Guild Wars


Today at Fry’s I picked up a new game: Guild Wars. I’ve heard good things about it from people on the BioWare boards. Fry’s only had the original game and one of the expansions. I’d have liked the trilogy pack, but I suppose if it’s good enough I’ll just buy the entire thing bit by bit.


It’s installing right now. I assume this means it’s installing the regular game, and then downloading all the latest patches from the internet. Oh, hey, that took about 15 minutes. Nice.

I’m immediately prompted to enter all of my personal information. As they’re not charging my credit card, I have no idea why they need this. After setting up my account, I'm taken to a set up screen where I’m offered the six classes – warrior, ranger, monk, necromancer, mesmer, and elementalist – the one sentence descriptions offer me little information. I usually pick a warrior for my first character, as they tend to be the same across games, but I decide to try something else. Ranger doesn’t appeal; I don’t want ranged damage and I don’t want a pet.

Necromancer and Elementalist seem like wimpy magic users, which leaves me with Monk and Mesmer. Long ago, I did a image search for female monks and came up with a GW picture where the lady was bald. BALD. That’s awesome so I pick a monk.



I’m then taken to more customization options. I can change the height of my character within a range. I assume this is so guys are always taller than women. In WoW, I always picked a Draenei gal so I could tower over the puny human men I met, but my monk will be tiny. They also allow me to change the color of my character’s clothing and to have a tattoo on her head.

Why would I want a tattoo on her head? Her head is awesome. I also keep the robes orange to show her humility. Lastly, I name her: Khnum Maya

As soon as I create the character, I’m tossed into a cutscene where a king pontificates about the charr attacking. I notice he has a flaming sword and is very white. This is apparently a fantasy setting based on the European middle-ages, so what is my monk doing there?

The king pronounces that the greatest hero in the land must be found and the camera swoops down on… something . Oh, that’s me and three other people standing in the exact same spot. I move forward, click on the NPC with the green arrow, accept a quest (I don’t read what he says, the first questgiver never says anything of interest), and another NPC gains a green arrow over his head. I run all of twelve steps, click on him, and finish my first quest (150xp).

Yes, that’s lame.

The second quest giver then sends me to a third quest giver. During this time, other people have been running around me, and someone is spaming world chat with requests for gold. I pass a guy named 'Bacon Lube.' Then there's the third questgiver who tells me to… run outside and talk to someone else. Okay.

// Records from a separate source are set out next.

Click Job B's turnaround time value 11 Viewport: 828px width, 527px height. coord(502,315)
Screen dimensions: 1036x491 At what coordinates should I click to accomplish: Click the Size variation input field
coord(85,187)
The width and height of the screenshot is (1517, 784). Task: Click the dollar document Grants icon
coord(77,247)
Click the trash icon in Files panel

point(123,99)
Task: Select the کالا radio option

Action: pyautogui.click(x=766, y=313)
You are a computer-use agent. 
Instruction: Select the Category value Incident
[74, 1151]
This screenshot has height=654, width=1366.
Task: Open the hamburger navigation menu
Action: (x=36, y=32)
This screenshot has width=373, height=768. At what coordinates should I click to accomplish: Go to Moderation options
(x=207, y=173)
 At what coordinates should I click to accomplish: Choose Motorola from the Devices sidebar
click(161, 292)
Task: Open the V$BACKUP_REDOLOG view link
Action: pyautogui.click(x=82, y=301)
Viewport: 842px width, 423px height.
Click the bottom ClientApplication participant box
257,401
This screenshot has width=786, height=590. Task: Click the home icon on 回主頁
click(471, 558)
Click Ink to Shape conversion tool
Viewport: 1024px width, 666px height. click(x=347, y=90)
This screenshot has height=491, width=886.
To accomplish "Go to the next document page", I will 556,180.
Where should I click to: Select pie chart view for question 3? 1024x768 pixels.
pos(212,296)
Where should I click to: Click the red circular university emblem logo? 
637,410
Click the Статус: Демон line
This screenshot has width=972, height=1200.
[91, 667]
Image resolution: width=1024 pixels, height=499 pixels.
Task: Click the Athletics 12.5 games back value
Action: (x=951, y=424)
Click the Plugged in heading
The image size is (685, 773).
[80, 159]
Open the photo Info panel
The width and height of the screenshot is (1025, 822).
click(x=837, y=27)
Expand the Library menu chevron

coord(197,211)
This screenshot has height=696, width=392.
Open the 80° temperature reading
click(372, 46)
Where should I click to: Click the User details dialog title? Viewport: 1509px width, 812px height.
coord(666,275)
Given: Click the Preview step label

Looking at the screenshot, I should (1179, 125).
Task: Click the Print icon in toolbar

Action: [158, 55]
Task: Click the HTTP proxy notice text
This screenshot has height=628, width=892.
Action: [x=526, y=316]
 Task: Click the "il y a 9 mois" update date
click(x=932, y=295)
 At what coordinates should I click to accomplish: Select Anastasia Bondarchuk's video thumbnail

Questgiver three stands beside an archway filled with shimmering mists. I run through, hit a three-second loading screen, and everyone else disappears. I’m in a private ‘exploration’ area.



If you can’t tell from the screenshot, it’s all terribly generic pseudo-medieval fantasy looking so far. Moreover, that damned tattoo is on my head though I specifically unchecked it, and I appear to be wielding a glowy mace. I find both of these facts disappointing. I had hoped to use punches and kicks as attacks, or maybe have monkish weapons like a staff, Chinese sword, or tiger claws. As there are classes instead of races, why not give monks their own Chinese-influenced starting area?

Anways, I have another questgiver so I run up to him and get my first real quest: He gives me two abilities (I have a row of eight possible spells/abilities in my hotbar) and tells me to rescue a little girl from across the river, but beware, there are monsters!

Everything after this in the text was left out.